Paying scant attention to the expectations outlined above, weak managers habitually get on to show that they are too busy to talk to their employees about their performance and goals. An employee can proactively engage with this situation by taking the initiative to schedule a performance meeting with the manager. To lighten up things for the manager, the employee should elect to provide the structure for the meeting in advance and shape out a conscious review of the past three months. The actions you took, the new partnerships you built and the new discoveries you made should form the crux of this review. Going forward to the next three months, the next period subject to review, it is important for the employee to discuss the hoped-for actions, intended relationships and anticipated discoveries. Forty-five minutes is usually enough for this exercise.

Weak managers focus excessive attention on processes or egotistical tendencies, the feeling of power and control, that gets them to force their employees to do things their way. That you want to define your role more by its outcomes than by its steps is an idea that you as an employee can sell to this manager during a performance management meeting. Employees should set forth their individual style and outline how it will still lead them respectively to the expected outcomes in an efficient manner.

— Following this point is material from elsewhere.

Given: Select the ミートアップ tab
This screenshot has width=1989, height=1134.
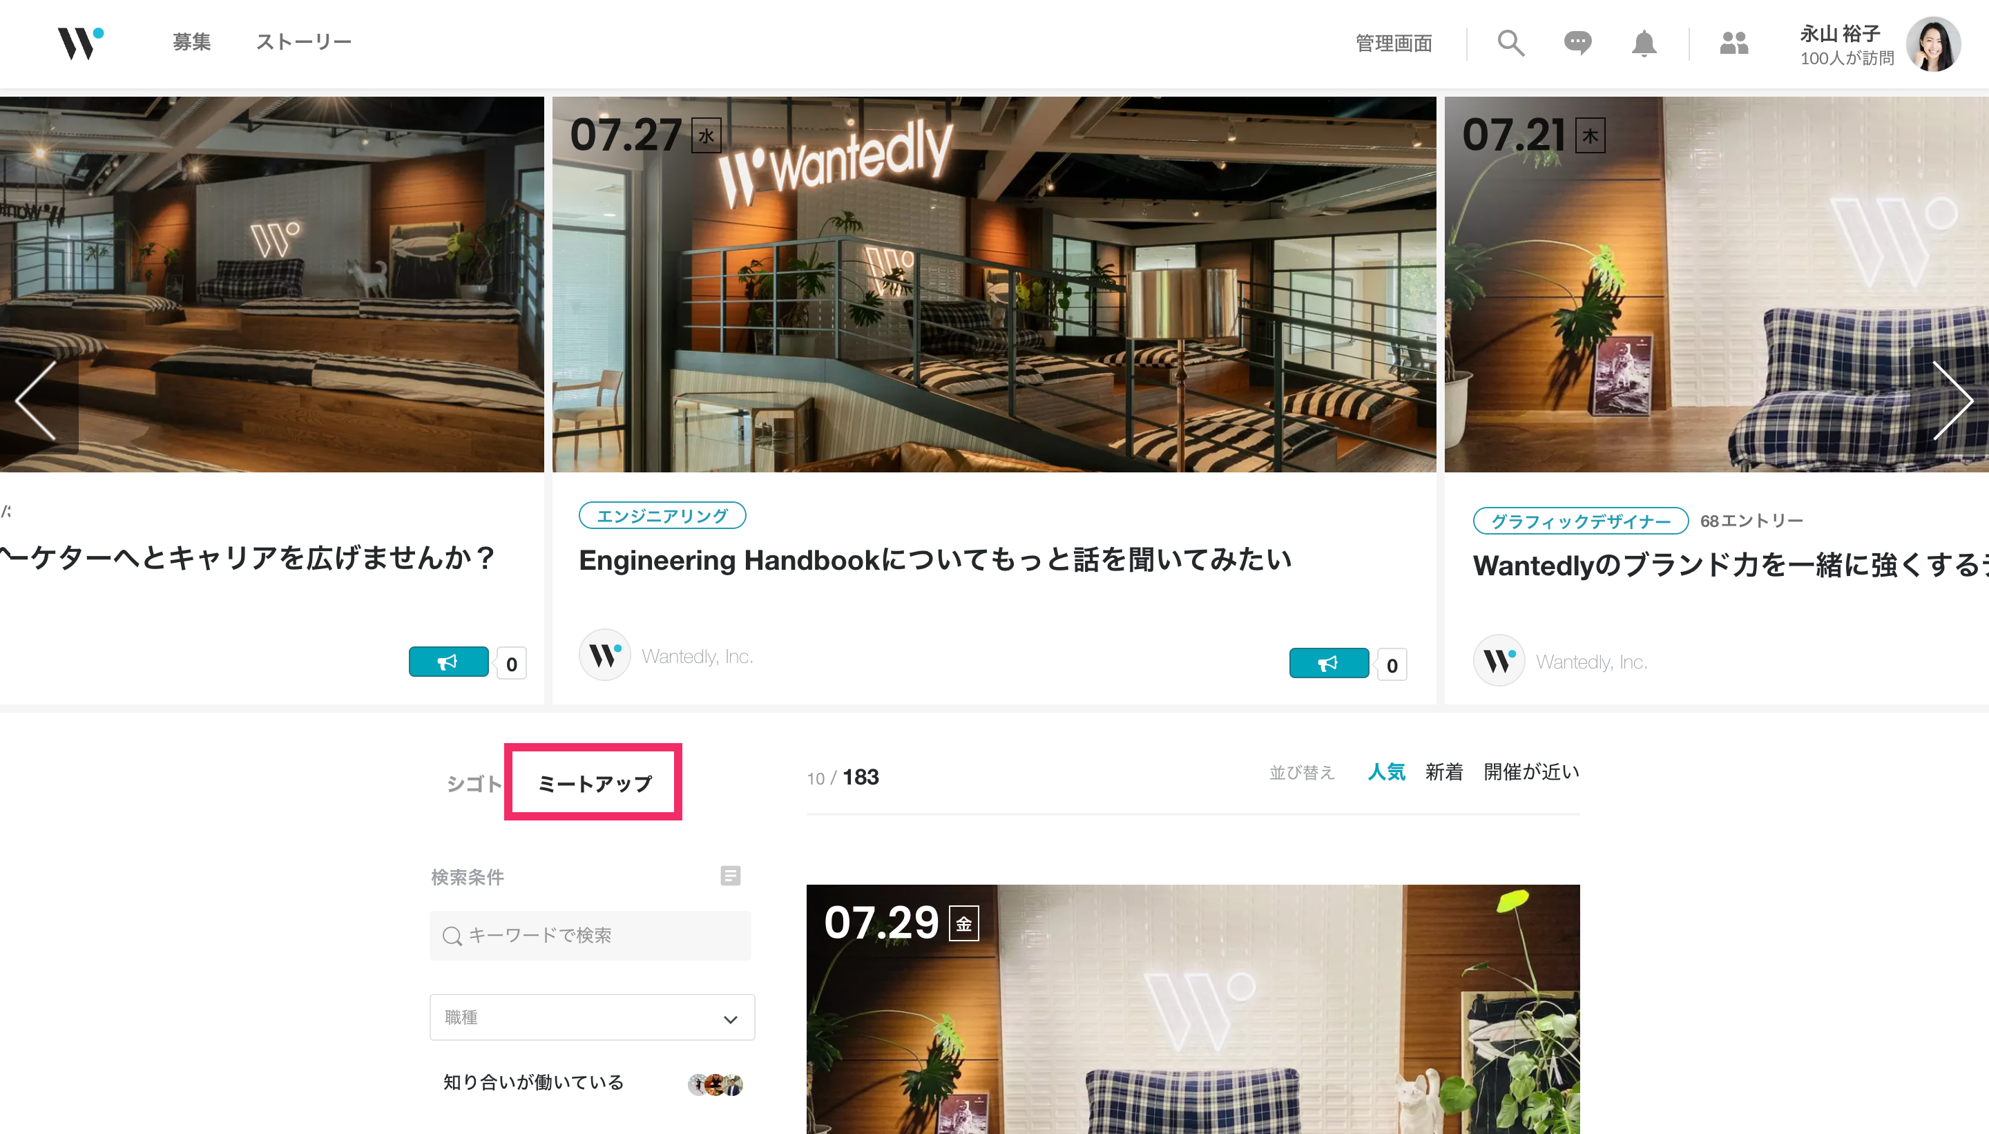Looking at the screenshot, I should pyautogui.click(x=594, y=784).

Picking up after ineffectiveness, weak managers are insensitive to the preferences of their employees, concerning how they want to be praised or appreciated. Weak managers pay little attention to the question whether an employee prefers to be praised in private or in public. In this situation, an employee can choose an appropriate time to intimate the manager with his or her preferences.

To set to nought sound management practices, weak managers constantly check in on an employee with a barrage of intrusive, unhelpful questions about how the employee is doing and feeling. This approach is often unproductive with certain employees who prefer to work a little more independently. An employee caught up in this type of situation could tactfully suggest a more convenient cycle time for the check-in meetings.

To render neglectful the catalyst role of great managers, weak managers consistently ignore their charges, distrust them, usurp their accomplishments by taking credit for their work, disrespect them by putting blame that rightly belongs with the managers, to employees.